The Story Bible
- The front cover of The Story Bible
- Author: Pearl S. Buck
- Language: English
- Publisher: Bartholomew House
- Publication date: 1971 (Hardback)
- Publication place: United States
- Media type: Print (Paperback & Hardback)
- Pages: 528 pp (hardback)
- ISBN: 0-87794-025-8
- OCLC: 145798
- Dewey Decimal: 220.95/05
- LC Class: BS550.2 .B76

= The Story Bible =

Book by Pearl S. Buck

The Story Bible is a book by Pearl S. Buck summarizing the whole Bible in two separate volumes: Vol. 1, The Old Testament, and Vol. 2, The New Testament, while particularly emphasizing literal elements and fables. It is described as a paraphrase.

==About the Author==

Pearl Sydenstricker was born to Caroline Stulting and Absalom Sydenstricker in Hillsboro, West Virginia, on June 26, 1892. Her career began in China where she married an agricultural economist missionary named John Loosing Buck in 1917. They moved to a small town on the Huai River called Suzhou, Anhui Province.
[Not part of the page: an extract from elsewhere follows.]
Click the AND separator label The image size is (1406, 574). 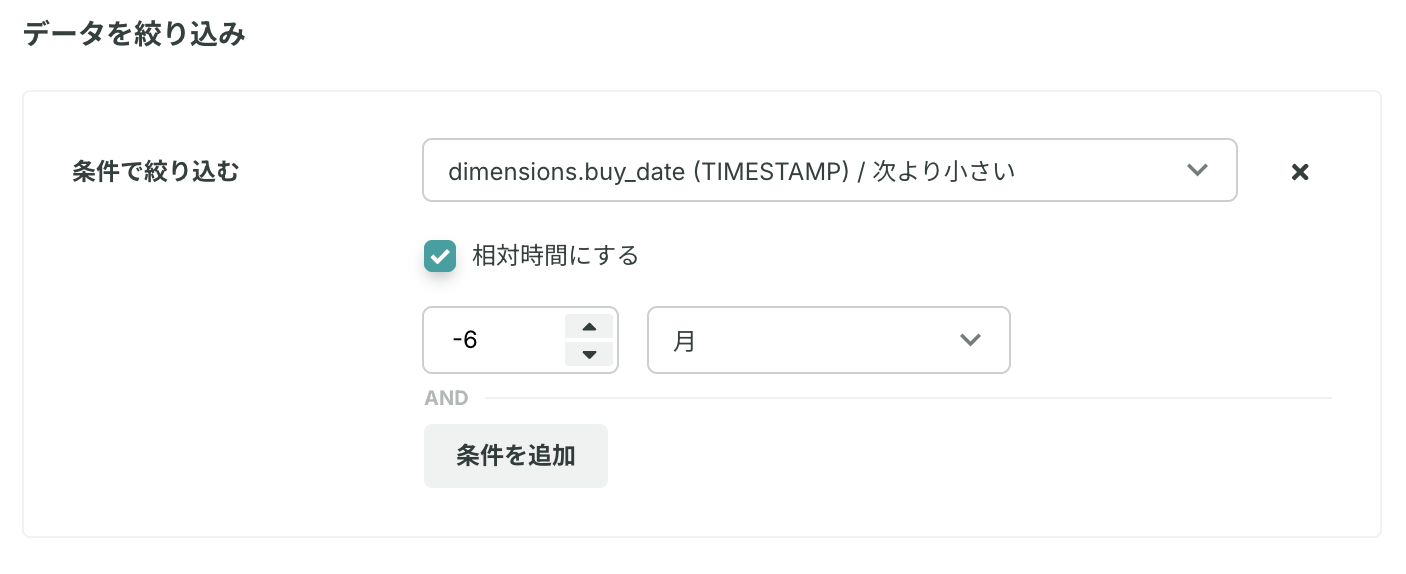click(x=446, y=398)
From 1920 to 1933 they lived in Nanjing, on the campus of the University of Nanking, where the couple held teaching positions. Pearl taught English literature at the school. The Nanking Incident led to the couple leaving the campus. In 1934 Pearl got an invitation to the United States to speak at a Presbyterian women luncheon. She left China never to return.
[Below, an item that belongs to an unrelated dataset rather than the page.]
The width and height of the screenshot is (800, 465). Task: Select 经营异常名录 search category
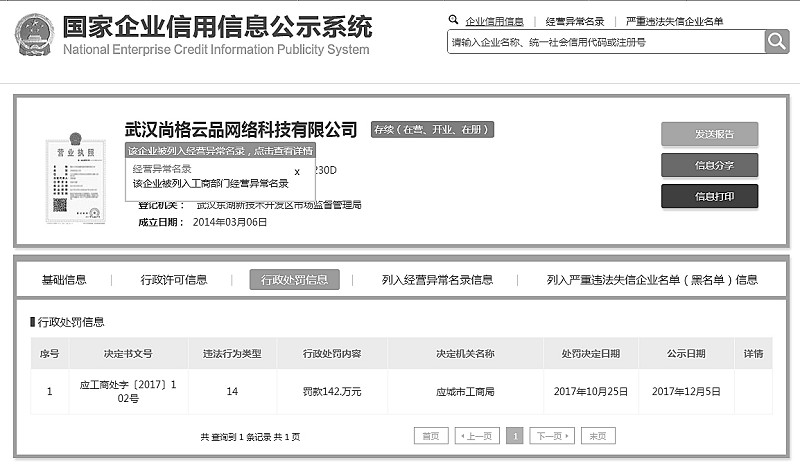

Her writing career consisted of winning two notable awards, the Pulitzer Prize in 1932 and in 1938, she was awarded the Nobel Prize in Literature "for her rich and truly epic descriptions of peasant life in China and for her biographical masterpieces." [1] In 1935 the couple got divorced and Pearl later remarried to Richard Walsh. Upon her return to the United States she continued her outstanding writing career, and became an advocate for women and minority group rights. In 1973 she died of lung cancer at the age of 80 and was buried Perkasie, Pennsylvania.